▶ _What you need to do_
Reproduce, exactly and in full, only the lines below from the one containing "Plaats aanvraag (206, 1386)" through the one containing "Read More (476, 419)".

▶ _Records for the exercise_

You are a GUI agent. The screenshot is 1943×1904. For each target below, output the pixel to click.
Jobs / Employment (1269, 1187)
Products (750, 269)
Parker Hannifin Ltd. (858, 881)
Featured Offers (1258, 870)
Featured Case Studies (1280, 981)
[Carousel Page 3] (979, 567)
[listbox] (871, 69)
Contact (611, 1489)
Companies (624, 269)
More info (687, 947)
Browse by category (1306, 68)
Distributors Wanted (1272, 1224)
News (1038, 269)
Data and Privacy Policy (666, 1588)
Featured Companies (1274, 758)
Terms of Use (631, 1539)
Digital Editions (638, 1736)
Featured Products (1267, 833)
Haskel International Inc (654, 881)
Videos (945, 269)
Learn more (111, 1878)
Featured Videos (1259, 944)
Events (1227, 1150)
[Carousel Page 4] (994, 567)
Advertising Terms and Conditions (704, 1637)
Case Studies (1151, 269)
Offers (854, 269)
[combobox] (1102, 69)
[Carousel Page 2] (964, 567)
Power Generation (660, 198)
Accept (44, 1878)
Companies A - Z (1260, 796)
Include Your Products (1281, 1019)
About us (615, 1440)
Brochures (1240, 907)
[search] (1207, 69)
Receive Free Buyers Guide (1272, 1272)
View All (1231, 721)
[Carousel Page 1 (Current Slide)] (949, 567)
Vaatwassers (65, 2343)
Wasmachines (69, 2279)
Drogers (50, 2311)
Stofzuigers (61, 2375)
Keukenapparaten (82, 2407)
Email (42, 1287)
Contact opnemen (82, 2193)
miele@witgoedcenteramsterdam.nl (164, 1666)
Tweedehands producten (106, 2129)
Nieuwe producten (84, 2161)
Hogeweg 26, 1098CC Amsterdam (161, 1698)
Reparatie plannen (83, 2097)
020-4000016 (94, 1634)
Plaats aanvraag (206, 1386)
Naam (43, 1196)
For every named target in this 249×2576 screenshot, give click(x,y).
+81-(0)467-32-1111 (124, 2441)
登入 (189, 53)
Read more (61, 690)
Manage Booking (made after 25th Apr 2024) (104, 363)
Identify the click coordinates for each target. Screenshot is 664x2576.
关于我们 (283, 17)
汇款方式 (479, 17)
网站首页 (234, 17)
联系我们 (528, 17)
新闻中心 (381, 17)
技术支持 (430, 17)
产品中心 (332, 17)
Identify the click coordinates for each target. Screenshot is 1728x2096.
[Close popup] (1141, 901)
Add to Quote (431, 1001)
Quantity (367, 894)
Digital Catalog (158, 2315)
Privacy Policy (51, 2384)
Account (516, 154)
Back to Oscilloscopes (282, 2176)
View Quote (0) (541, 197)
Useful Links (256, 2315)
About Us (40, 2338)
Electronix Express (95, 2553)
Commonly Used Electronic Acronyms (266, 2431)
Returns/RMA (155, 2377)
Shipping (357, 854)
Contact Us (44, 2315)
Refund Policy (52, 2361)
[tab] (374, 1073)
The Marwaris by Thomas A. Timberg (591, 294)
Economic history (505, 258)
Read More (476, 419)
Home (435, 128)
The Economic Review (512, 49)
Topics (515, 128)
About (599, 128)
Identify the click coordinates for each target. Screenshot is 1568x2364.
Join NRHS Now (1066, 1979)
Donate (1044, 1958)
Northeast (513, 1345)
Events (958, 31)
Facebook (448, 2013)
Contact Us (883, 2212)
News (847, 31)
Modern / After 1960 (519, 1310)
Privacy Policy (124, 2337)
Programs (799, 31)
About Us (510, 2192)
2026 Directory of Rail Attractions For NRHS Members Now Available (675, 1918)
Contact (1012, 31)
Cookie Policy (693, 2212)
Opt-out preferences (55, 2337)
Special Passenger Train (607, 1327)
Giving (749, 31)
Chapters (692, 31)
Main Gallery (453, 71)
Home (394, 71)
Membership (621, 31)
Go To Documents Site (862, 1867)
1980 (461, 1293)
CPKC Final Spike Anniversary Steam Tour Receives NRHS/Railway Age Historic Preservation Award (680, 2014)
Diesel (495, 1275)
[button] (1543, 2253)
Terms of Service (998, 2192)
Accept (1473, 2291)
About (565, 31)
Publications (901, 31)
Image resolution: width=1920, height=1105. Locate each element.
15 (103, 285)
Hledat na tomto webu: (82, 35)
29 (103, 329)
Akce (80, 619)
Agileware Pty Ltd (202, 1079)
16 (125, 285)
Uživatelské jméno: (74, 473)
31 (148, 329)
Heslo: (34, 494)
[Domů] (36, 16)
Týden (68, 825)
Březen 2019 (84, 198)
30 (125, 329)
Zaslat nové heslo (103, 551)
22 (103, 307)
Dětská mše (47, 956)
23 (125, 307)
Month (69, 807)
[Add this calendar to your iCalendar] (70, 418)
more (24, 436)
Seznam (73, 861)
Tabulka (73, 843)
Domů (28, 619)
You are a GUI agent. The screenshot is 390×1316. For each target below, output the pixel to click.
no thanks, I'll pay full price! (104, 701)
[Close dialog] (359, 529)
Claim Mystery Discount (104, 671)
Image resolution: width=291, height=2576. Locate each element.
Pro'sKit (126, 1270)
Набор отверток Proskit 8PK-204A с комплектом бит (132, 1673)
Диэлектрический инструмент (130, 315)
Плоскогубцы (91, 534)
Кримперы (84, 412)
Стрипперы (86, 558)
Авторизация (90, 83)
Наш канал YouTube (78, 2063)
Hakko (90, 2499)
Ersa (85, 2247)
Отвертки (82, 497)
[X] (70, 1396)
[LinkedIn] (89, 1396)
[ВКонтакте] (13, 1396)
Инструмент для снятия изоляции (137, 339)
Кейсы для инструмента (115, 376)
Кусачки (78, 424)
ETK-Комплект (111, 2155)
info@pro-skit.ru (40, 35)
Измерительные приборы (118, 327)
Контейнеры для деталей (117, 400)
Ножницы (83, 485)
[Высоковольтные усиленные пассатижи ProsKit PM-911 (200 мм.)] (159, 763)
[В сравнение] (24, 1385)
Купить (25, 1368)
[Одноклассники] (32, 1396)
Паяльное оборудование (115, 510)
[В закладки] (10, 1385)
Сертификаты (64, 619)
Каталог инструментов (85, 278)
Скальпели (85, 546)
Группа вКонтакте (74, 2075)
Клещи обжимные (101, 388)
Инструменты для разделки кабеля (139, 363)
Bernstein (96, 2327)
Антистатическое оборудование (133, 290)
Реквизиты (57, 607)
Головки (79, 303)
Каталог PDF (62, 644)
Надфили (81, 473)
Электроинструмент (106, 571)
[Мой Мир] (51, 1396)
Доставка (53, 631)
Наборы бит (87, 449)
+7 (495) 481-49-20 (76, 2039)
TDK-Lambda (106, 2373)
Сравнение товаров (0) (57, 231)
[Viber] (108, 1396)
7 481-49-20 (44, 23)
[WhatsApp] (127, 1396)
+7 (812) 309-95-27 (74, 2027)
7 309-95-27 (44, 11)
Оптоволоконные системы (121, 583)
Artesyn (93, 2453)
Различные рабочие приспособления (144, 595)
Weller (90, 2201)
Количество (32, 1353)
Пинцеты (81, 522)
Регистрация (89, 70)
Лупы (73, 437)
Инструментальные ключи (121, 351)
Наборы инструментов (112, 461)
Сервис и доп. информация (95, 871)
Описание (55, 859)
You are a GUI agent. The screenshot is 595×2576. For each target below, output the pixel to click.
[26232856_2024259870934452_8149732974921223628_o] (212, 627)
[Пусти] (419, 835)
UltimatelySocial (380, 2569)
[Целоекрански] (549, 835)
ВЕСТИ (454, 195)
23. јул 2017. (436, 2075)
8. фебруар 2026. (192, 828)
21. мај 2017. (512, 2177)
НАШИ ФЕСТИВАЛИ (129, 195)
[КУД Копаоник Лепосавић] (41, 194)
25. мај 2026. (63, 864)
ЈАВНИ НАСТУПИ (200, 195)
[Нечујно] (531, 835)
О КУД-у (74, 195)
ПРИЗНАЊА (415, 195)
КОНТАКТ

▶ _Solution_
Plaats aanvraag (206, 1386)
Naam (43, 1196)
For every named target in this 249×2576 screenshot, give click(x,y).
+81-(0)467-32-1111 (124, 2441)
登入 (189, 53)
Read more (61, 690)
Manage Booking (made after 25th Apr 2024) (104, 363)
Identify the click coordinates for each target. Screenshot is 664x2576.
关于我们 (283, 17)
汇款方式 (479, 17)
网站首页 (234, 17)
联系我们 (528, 17)
新闻中心 (381, 17)
技术支持 (430, 17)
产品中心 (332, 17)
Identify the click coordinates for each target. Screenshot is 1728x2096.
[Close popup] (1141, 901)
Add to Quote (431, 1001)
Quantity (367, 894)
Digital Catalog (158, 2315)
Privacy Policy (51, 2384)
Account (516, 154)
Back to Oscilloscopes (282, 2176)
View Quote (0) (541, 197)
Useful Links (256, 2315)
About Us (40, 2338)
Electronix Express (95, 2553)
Commonly Used Electronic Acronyms (266, 2431)
Returns/RMA (155, 2377)
Shipping (357, 854)
Contact Us (44, 2315)
Refund Policy (52, 2361)
[tab] (374, 1073)
The Marwaris by Thomas A. Timberg (591, 294)
Economic history (505, 258)
Read More (476, 419)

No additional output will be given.